Instead of training the CNN model from scratch, the initial models were migrated with weights pre-trained on the ImageNet dataset. The last 1,000 nodes fold count (FC) layer was replaced with our specifically designed single FC layer. Meanwhile, the sigmoid function was used as an activation function. The adaptive moment estimation (ADAM) optimizer was used in this study. The training dataset was separated randomly into 16 batches for every epoch, and 300 epochs were run at a learning rate of 0.001. The performance of the model on the validation set was monitored. When the loss of the validation set did not decrease for 40 consecutive rounds, the training was stopped in advance to prevent over-fitting. The whole process of training a CNN consists of two steps including forward propagation and backward propagation. In the training phase, the images were input into the network, the output of the network was used as the classification result through forward propagation, and the loss between the output and the real label was calculated (the binary cross-entropy was selected as the loss function). Then, the model parameters were updated through backward propagation.
Evaluation of the performance of CNNs
The evaluation metrics, including accuracy, precision, sensitivity, specificity, and the AUC were calculated and used to evaluate the performance of CNNs in diagnosing deep caries and pulpitis according to the literature (26).
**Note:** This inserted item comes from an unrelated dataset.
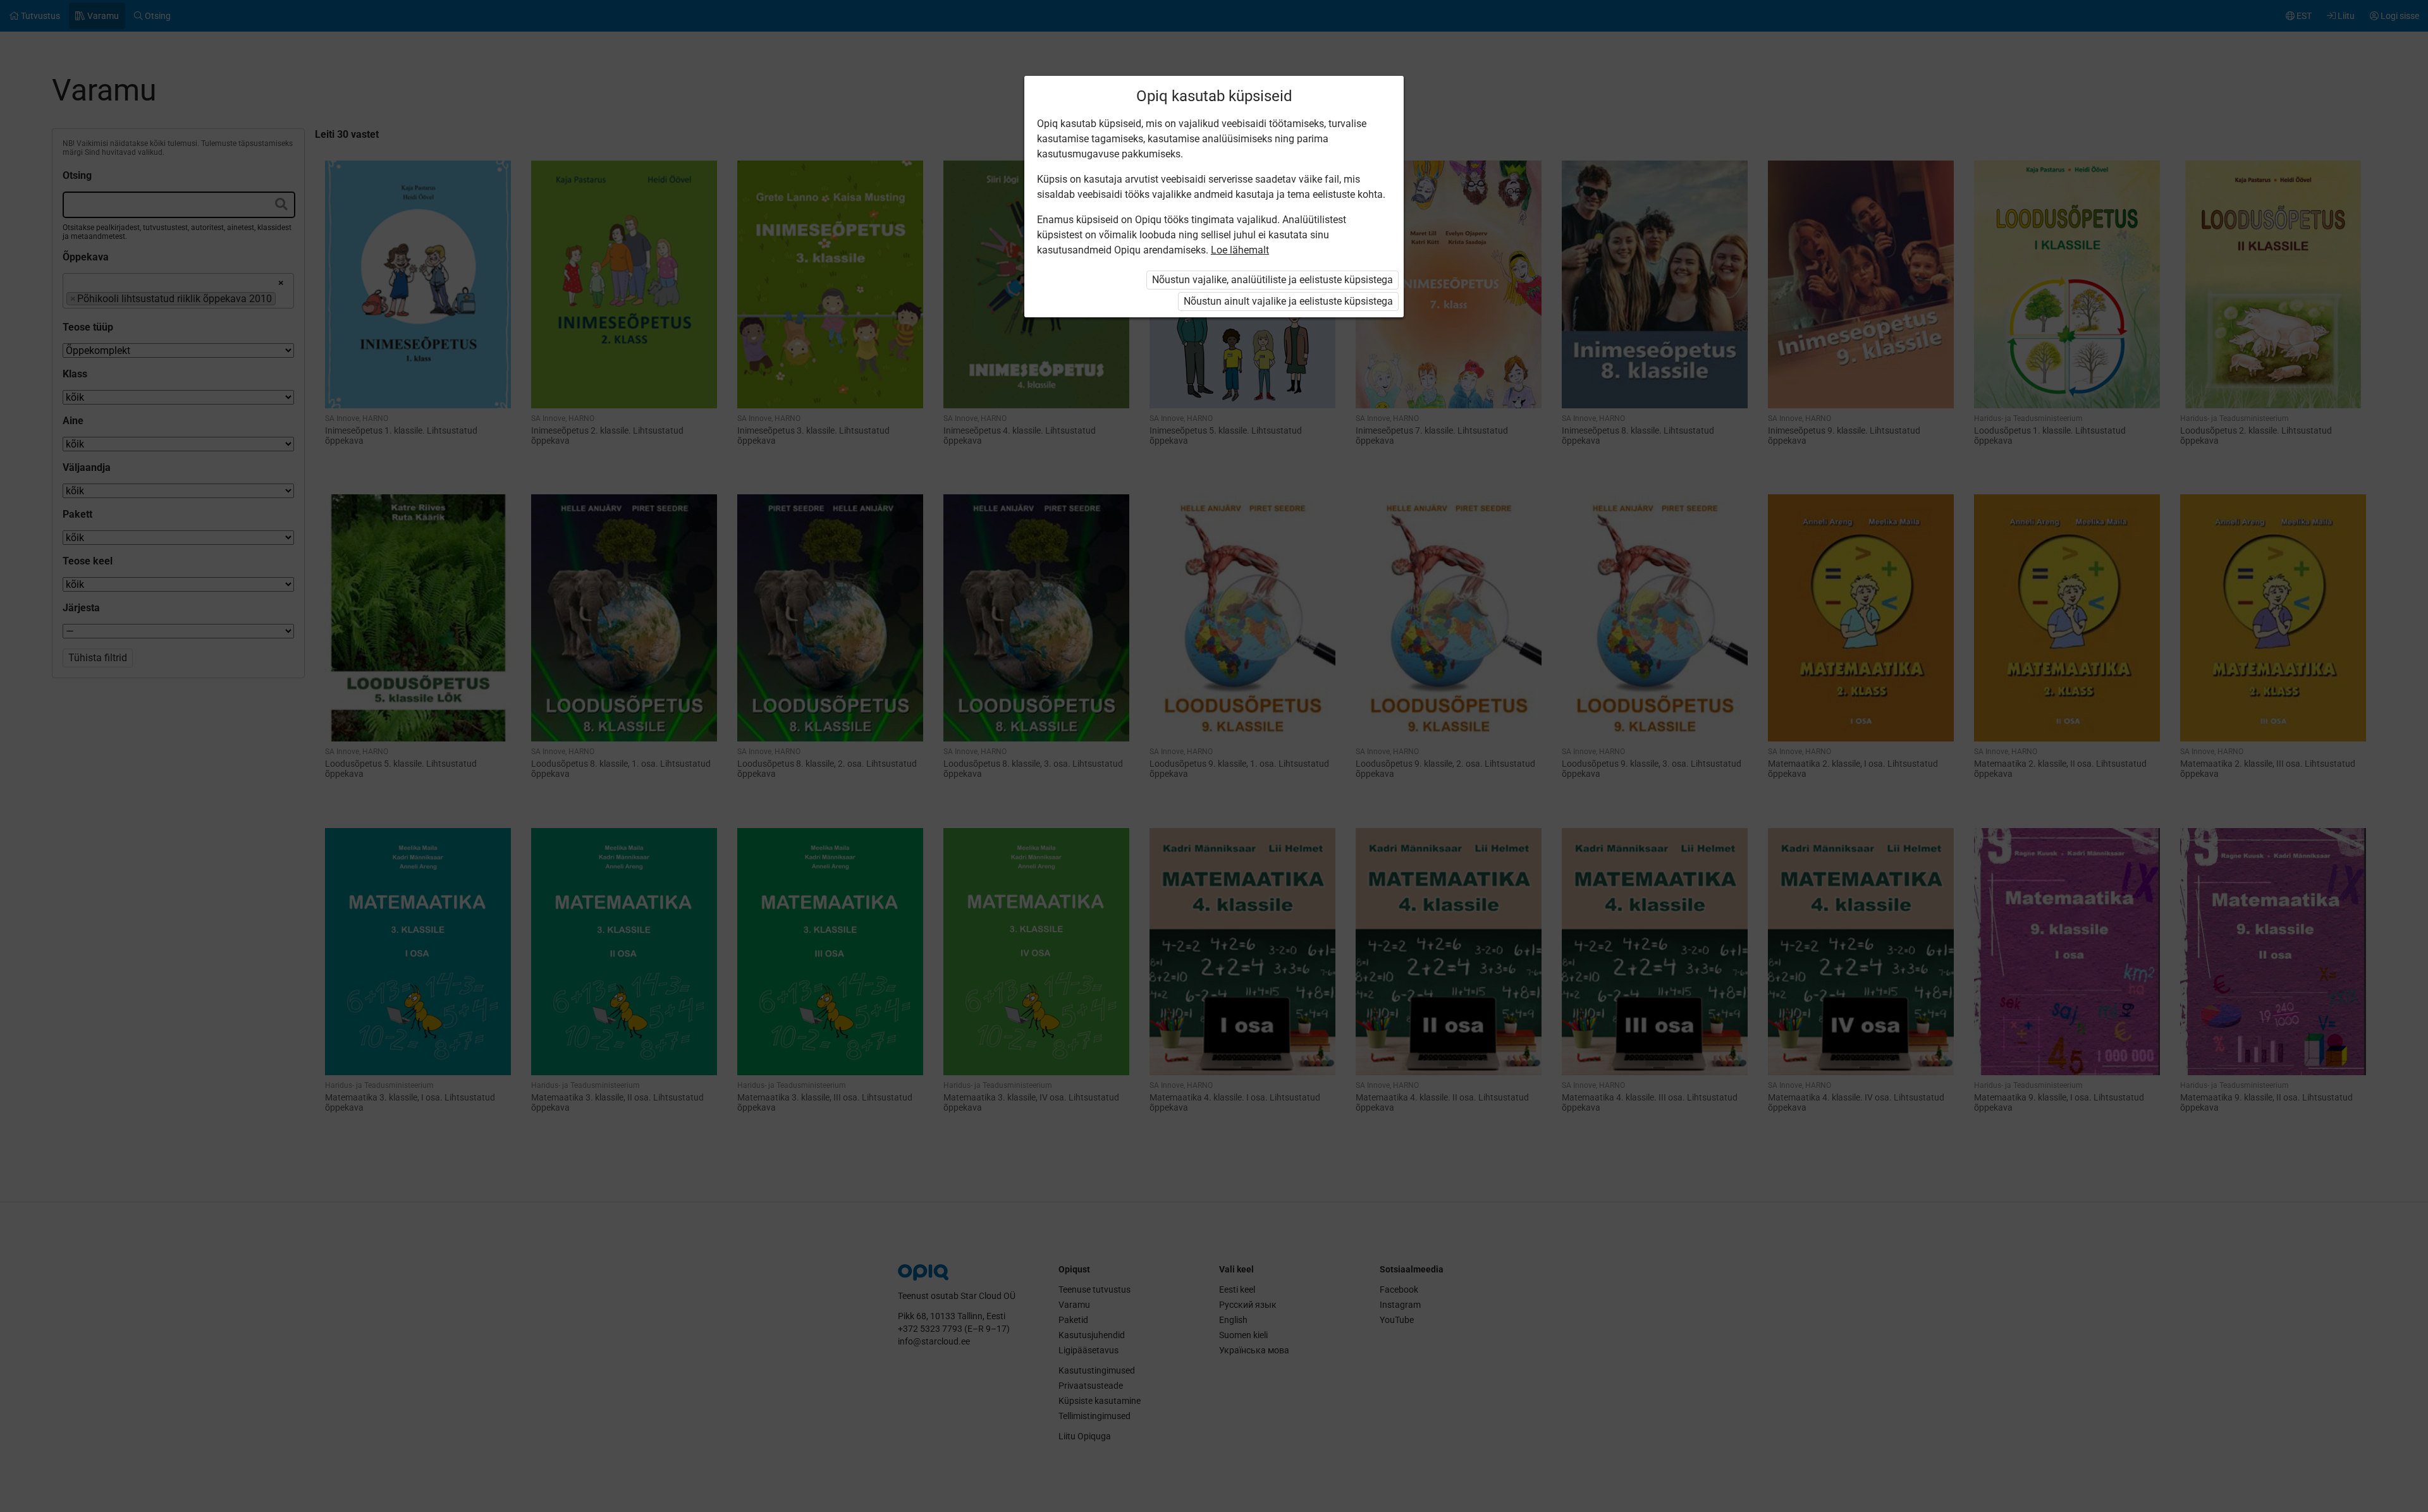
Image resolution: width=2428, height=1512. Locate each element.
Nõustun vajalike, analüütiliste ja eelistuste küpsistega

The receiver operating characteristic (ROC) curve plots were the true-positive rate against the false-positive rate as a function of varying discrimination threshold. The AUC was the quantitative assessment of the classification performance of ROC curve.
Comparator dentists
Performance of the CNNs was also compared with a cohort of five dentists with 5–10 years clinical experience. The 127 radiographs used in the testing set were randomly ordered and evaluated by the comparator dentists in a quiet environment following double-blind principle. The same evaluation metrics (that were used for the evaluation of CNNs’ performance) were calculated.
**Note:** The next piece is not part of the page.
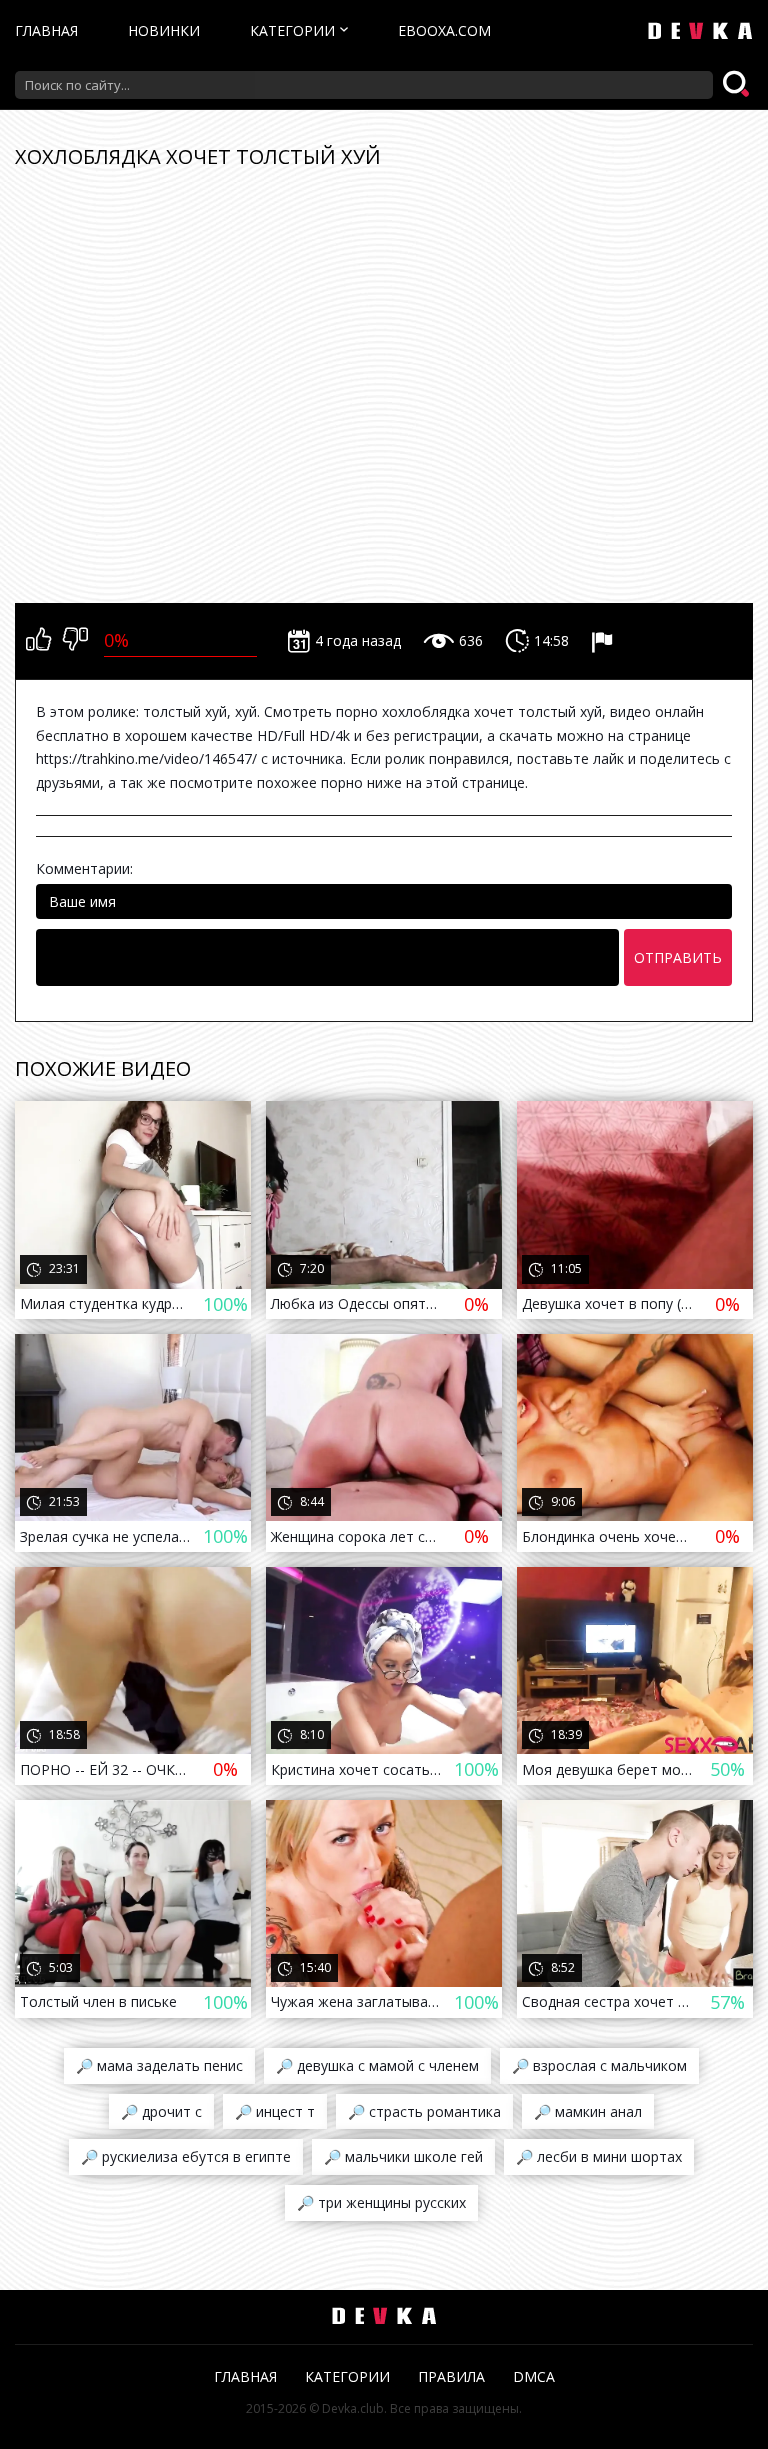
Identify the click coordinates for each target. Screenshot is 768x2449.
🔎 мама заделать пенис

Integration of clinical parameters in the CNN
Based on the clinical diagnostic guidelines of the American Association of Endodontists (AAE) (27) and American Dental Association (ADA) (20), clinical parameters should also be included as essential references in the diagnosis process, therefore patients’ clinical conditions were collected, including chief complaint, pain history (spontaneous pain and location of pain), and clinical examination (deep cavity, probing and cold test). The Spearman’s rank correlation coefficient was used to evaluate the correlation within the clinical parameters. The correlation between the clinical factors and imaging factors were also evaluated. For the construction of this multi-modal CNN, these clinical parameters were directly inputted into the penultimate FC layer of the CNN model with the best performance.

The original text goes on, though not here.